From Wikipedia, the free encyclopedia

Summary:

  • In progress: new preprocessor, DumpHTML
  • Completed: File_Ogg, image scaling

New preprocessor[edit]

It's been a welcome break this week from parser work. I fixed a few bugs, and helped a few editors with migration issues, but I've also had a bit of variety back into my work. I haven't switched on the new preprocessor on the other wikis as promised last week, due to outstanding problems with message mode that I've been putting off dealing with.

DumpHTML[edit]

My main project this week I suppose was static HTML dumps (DumpHTML). This project was detailed in 2008-W02. I ran a few experimental dumps and fixed the bugs which came out of that. I think I've finally got a potential release candidate running now.

File_Ogg[edit]

Brion committed some live patches of mine in the media player (OggHandler) project, which reminded me that I still hadn't submitted my work on that upstream to PEAR. PEAR is an open source repository for libraries written in the PHP language. We use the libraries occasionally, but we've never directly contributed to one before now. During my media player work last year, I did some work on an otherwise abandoned PEAR project called File_Ogg.

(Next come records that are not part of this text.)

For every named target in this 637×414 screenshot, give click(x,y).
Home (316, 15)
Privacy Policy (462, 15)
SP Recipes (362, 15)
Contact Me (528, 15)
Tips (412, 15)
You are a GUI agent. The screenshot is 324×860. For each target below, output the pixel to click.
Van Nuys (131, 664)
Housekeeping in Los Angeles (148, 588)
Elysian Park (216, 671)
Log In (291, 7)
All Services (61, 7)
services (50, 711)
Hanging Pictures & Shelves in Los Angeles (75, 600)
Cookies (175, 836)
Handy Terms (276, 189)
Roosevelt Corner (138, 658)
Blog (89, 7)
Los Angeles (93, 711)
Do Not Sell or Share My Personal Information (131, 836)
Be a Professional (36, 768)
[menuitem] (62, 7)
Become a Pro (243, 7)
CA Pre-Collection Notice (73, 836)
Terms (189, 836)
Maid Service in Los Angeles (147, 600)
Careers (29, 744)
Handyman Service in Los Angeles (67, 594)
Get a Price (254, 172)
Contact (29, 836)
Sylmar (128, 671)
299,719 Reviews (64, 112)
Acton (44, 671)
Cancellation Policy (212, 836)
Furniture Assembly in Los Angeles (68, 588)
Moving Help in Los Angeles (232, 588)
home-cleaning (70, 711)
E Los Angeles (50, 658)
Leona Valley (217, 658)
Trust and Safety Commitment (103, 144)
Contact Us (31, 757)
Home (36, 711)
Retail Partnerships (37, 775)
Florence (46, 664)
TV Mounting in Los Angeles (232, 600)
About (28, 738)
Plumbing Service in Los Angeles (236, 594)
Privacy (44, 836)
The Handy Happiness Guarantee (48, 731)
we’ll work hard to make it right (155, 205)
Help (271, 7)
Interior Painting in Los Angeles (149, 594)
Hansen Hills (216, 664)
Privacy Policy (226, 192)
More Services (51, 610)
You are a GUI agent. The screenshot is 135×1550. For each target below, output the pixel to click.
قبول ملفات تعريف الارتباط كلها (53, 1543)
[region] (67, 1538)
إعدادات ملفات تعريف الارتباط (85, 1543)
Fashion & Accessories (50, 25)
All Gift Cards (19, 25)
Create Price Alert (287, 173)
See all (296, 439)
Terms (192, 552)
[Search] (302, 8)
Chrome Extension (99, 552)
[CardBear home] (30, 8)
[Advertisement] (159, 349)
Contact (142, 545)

This week, I did the necessary administrative work to take over File_Ogg in PEAR. So I now have an @php.net email address and a CVS account. I copied my work done up to PEAR, and released it as version 0.3.0.

Putting our reusable "library" code in PEAR means it will reach a wider audience. We will get more programmers using it, and so we'll get more feedback on its quality, and perhaps even some collaboration from parties outside Wikimedia.

Image scaling[edit]

I'm sharing hardware for my DumpHTML project with an image thumbnail server (storage1). So, in the interests of making DumpHTML go faster, I did some performance analysis on our image system, in particular image scaling.

I made the backend scaling system a bit more cache-friendly by having it respect the "If-Modified-Since" header. I didn't notice any immediate performance improvement, but then I wasn't looking very hard. The change was theoretically a good one, and will become more important in the future with planned changes to our image storage system.

I also noticed a lot of expensive requests coming from Exalead. I contacted them about it, and they put me in touch with the development team responsible. It looks like we'll be able to solve the problem amicably, and make some useful contacts along the way.